Gauck ist für Linke ein schwieriger Fall

Wulkff und Merkel (AP Photo/Michael Sohn)
Christian Wulff - Merkels KandidatBild: AP

Auch Gaucks Aussichten, letztlich tatsächlich Unterstützung aus dem linken Lager zu bekommen, sind ungewiss. Innerhalb der Partei sind die Meinungen gespalten, ob man wirklich in letzter Konsequenz den einstigen "Stasi-Jäger" mitwählen sollte, um Schwarz-Gelb eins auszuwischen. Seit dem Zusammenbruch der DDR ist die Aufarbeitung der Stasi-Akten, die Überprüfung Hunderttausender Bewerber für den öffentlichen Dienst und die öffentliche Brandmarkung von einstigen Spitzeln ein schwieriges Thema für die Linke. Gauck, der die zuständige Behörde zehn Jahre lang leitete, zog sich Wut und Hass aus den Reihen der ostdeutschen PDS zu. Noch heute sehen viele Mitglieder der Linken in der Stasi einen Geheimdienst, wie es viele in der Welt gibt. Die Linken-Parteiführung in Berlin braucht Fingerspitzengefühl und gute Gründe, will sie den einstigen "Herrn der Akten" ihrer Basis als wählbar vermitteln.

Doch selbst in den Führungszirkeln gehen die Meinungen auseinander. Für die Bundesgeschäftsführerin der Linken, Caren Ley, ist Gauck nicht wählbar, weil ihm das soziale Engagement fehlt. Sie kann sich weder bei Wulff noch bei Gauck vorstellen, dass sie öffentlich protestierten, wenn die Regierung die Bürger mit einem Sparhaushalt schröpfe. Doch solch einen sozial engagierten Bundespräsidenten brauche man.
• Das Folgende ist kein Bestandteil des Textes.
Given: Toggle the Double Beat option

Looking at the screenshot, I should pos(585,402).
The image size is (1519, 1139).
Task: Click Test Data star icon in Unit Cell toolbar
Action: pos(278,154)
Der von den Parteichefs Angela Merkel, Guido Westerwelle und Horst Seehofer gemeinsam präsentierte Kandidat Christian Wulff lieferte am Dienstag (08.06.2010) einen ersten Beweis dafür, dass er zumindest in diesem Punkt die eigene Koalition nicht in Schwierigkeiten zu bringen gedenkt. Er lobte das umstrittene jüngste Sparpaket der Regierung als "sozial ausgewogen".